1. A method for the preparation of a protein of interest suitable for oral administration within a non-food crop plant comprising, transforming the non-food crop plant with a suitable vector containing a gene of interest and appropriate regulatory regions to ensure expression of the gene of interest within the non-food crop plant, such that the non-food crop plant is characterized as being non-toxic, non-addictive, palatable, and requiring minimal or no processing prior to oral administration.

2. The method of claim 1 wherein the non-food plant is characterized in having a low alkaloid level.

3. The method of claim 2 wherein the non-food crop plant is a tobacco plant characterized as having a low nicotine level.

4. The method of claim 3 wherein the protein of interest is a pharmaceutically active protein.

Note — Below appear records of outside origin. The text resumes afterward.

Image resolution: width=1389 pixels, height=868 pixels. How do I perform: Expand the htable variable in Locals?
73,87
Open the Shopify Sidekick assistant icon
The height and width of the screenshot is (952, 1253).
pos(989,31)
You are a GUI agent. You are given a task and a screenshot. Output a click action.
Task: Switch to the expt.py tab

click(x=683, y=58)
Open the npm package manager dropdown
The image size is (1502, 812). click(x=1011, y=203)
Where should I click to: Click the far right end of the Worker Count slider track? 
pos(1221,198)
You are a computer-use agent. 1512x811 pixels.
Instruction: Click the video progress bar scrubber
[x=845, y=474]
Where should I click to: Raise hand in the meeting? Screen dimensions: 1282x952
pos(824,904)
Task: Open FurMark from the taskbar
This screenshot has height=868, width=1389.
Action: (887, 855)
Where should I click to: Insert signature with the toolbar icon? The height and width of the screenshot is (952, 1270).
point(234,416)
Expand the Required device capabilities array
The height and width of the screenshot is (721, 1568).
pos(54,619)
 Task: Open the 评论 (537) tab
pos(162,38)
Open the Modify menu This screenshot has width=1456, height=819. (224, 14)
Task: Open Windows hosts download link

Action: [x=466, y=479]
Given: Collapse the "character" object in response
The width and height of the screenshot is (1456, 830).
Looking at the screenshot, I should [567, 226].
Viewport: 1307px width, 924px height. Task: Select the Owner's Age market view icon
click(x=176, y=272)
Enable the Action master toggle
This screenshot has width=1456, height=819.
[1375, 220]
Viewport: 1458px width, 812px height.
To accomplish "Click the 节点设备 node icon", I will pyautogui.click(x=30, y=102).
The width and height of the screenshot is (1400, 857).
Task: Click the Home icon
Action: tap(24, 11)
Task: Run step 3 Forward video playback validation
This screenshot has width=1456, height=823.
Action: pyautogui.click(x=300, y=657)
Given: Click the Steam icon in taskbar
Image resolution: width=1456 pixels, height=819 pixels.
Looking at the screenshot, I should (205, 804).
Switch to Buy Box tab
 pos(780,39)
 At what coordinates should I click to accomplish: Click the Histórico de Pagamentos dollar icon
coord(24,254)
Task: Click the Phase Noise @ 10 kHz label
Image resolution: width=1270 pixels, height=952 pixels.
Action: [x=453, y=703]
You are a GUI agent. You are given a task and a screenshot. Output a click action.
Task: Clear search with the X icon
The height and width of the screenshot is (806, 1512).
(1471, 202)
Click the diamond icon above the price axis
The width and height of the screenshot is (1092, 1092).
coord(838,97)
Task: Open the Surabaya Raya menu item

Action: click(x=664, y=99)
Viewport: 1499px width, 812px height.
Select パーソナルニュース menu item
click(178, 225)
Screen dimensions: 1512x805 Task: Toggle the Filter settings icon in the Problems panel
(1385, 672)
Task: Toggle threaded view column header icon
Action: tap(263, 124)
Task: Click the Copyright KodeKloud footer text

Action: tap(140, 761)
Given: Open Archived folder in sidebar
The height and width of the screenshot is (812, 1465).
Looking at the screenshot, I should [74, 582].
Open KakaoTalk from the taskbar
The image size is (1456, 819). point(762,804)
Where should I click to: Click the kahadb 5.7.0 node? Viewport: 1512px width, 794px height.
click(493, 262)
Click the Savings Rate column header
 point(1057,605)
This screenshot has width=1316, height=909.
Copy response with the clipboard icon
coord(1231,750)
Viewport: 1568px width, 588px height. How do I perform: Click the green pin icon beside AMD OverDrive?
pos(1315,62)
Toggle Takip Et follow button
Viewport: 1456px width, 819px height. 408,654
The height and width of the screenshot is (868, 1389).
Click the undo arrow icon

5. The method of claim 4 wherein the pharmaceutically active protein is selected from the group consisting of growth regulators, insulin, interferons, interleukins, growth hormone, erythropoietin, G-CSF, GM-CSF, hPG-CSF, M-CSF, Factor VIII, Factor IX, tPA, antibodies, antigens and any combinations and derivatives thereof

6. The method of claim 4 wherein the appropriate regulatory regions to ensure expression of the gene of interest include ubiquitous or tissue specific promoters.

7. The method of claim 6 wherein the appropriate regulatory regions include an endoplasmic reticulum retention motif.

8. The method of claim 7 wherein the appropriate regulatory regions include a plant signal sequence.

9. A composition comprising a low alkaloid non-food crop tissue containing a pharmaceutically active transgenic protein of interest.

10. The composition of claim 9 wherein the pharmaceutically active transgenic protein of interest is selected from the group consisting of insulin, Factor VIII, Factor IX, tPA, G-CSF, GM-CSF, hPG-CSF, M-CSF, interferons including interferon-.alpha., interferon-.beta., interferon-.gamma., or interleukins including interleukin-1, interleukin-2, interleukin-3, interleukin-4, or derivatives or combinations thereof.

11. The composition of claim 9 wherein the non-food crop is tobacco.

12. The composition of claim 9 wherein the tissue is leaf.

13. A method for the treatment of a medical ailment comprising orally administering an effective amount of the composition of claim 10 to a patient.

14. The method of claim 13 wherein the medical ailment is selected from the group consisting of diabetes, conditions related to blood clotting, medical conditions requiring the stimulation of progenitor cells to monocytes/macrophages, or viral infections.